豊岡の鞄についての文章を「鞄の聖地、豊岡から世界へ」から「勝負しようと考えたんです」。」まで（この語句も含む）示し、その中の「西田社長」を「西田代表」に置き換えること。

引用文:
▬▬▬▬▬▬

「ビジネスバッグは黒か茶色でないと…」そんな“あたり前”を覆した、鞄の聖地・豊岡の老舗。どこまでも白く、どこまでも汚れにくく――。“業界のタブー”を打ち破った「白いレザーバッグ」はいかにして生まれたのか。ファクトリーブランド「CREEZAN(クリーザン)」の代表取締役社長・西田正樹氏に話を伺った。
鞄の聖地、豊岡から世界へ
新たな価値観を発信するCREEZAN
日本の鞄生産の中心地、兵庫県豊岡市。鞄づくりの歴史は1000年を超え、古事記にもその記述が残っている。最盛期には日本の鞄の約8割を担っていたが、そのほとんどがOEM生産。いわゆる縁の下の力持ちであり、豊岡は長年“知る人ぞ知る”存在であった。そんな地で1975年に創業し、地場産業を牽引してきたのがコニー株式会社だ。誰もが知る有名ブランドのOEMを手がけながら、「なぜビジネスバッグは黒と茶ばかりなのか」という思いを募らせていたという西田社長。「自分たちのものづくりで、さまざまな“あたり前”を覆したい」という想いを引っ提げ、ファクトリーブランドCREEZANを起ち上げたのは2015年のこと。ブランド名は、地元の名峰「来日山」から取った。「世界に通用するブランドを目指しながらも、自分たちのオリジンは常に忘れずにいたい。そんな想いから、豊岡にちなんだ名前を付けました」と語る。
純度の高い“オンリーワン”を
出発点は白い革のキャリーバッグ
CREEZANの出発点とも言えるのが、“白い革のキャリーバッグ”である。「ブランドを起ち上げたら、まず革のキャリーを作るのが夢だったんですよ」と西田社長。レザーのキャリーバッグを作るには、レザーバッグの知識に加え、キャリーやトランクのような“箱もの”を扱う専門的なノウハウも必要とされる。世界的なハイブランドは別として、巷で革製のキャリーバッグをなかなか見かけないのはそのためだ。しかしそこは旅行鞄の祖とも言うべき柳行李から発展を遂げた豊岡だ。「弊社には豊岡で長年キャリーバッグを扱ってきた熟練の職人がおりました。自分たちの技術力なら、革のキャリーを実現できると思いました」。同社がさらにこだわったのがバッグの色である。「どうせなら、誰も見たことのないオンリーワンのバッグを作ろうと。そこで黒でも茶でもない、“白”で勝負しようと考えたんです」。

▬▬▬▬▬▬

提示データ:

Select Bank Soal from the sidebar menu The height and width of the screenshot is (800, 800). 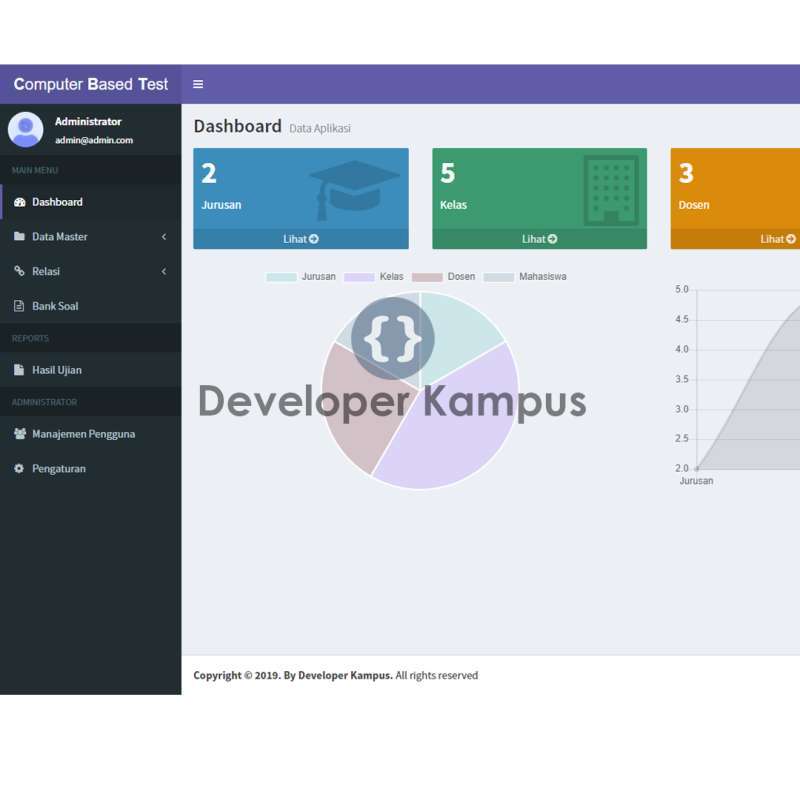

▬▬▬▬▬▬

解答:
鞄の聖地、豊岡から世界へ
新たな価値観を発信するCREEZAN
日本の鞄生産の中心地、兵庫県豊岡市。鞄づくりの歴史は1000年を超え、古事記にもその記述が残っている。最盛期には日本の鞄の約8割を担っていたが、そのほとんどがOEM生産。いわゆる縁の下の力持ちであり、豊岡は長年“知る人ぞ知る”存在であった。そんな地で1975年に創業し、地場産業を牽引してきたのがコニー株式会社だ。誰もが知る有名ブランドのOEMを手がけながら、「なぜビジネスバッグは黒と茶ばかりなのか」という思いを募らせていたという西田代表。「自分たちのものづくりで、さまざまな“あたり前”を覆したい」という想いを引っ提げ、ファクトリーブランドCREEZANを起ち上げたのは2015年のこと。ブランド名は、地元の名峰「来日山」から取った。「世界に通用するブランドを目指しながらも、自分たちのオリジンは常に忘れずにいたい。そんな想いから、豊岡にちなんだ名前を付けました」と語る。
純度の高い“オンリーワン”を
出発点は白い革のキャリーバッグ
CREEZANの出発点とも言えるのが、“白い革のキャリーバッグ”である。「ブランドを起ち上げたら、まず革のキャリーを作るのが夢だったんですよ」と西田代表。レザーのキャリーバッグを作るには、レザーバッグの知識に加え、キャリーやトランクのような“箱もの”を扱う専門的なノウハウも必要とされる。世界的なハイブランドは別として、巷で革製のキャリーバッグをなかなか見かけないのはそのためだ。しかしそこは旅行鞄の祖とも言うべき柳行李から発展を遂げた豊岡だ。「弊社には豊岡で長年キャリーバッグを扱ってきた熟練の職人がおりました。自分たちの技術力なら、革のキャリーを実現できると思いました」。同社がさらにこだわったのがバッグの色である。「どうせなら、誰も見たことのないオンリーワンのバッグを作ろうと。そこで黒でも茶でもない、“白”で勝負しようと考えたんです」。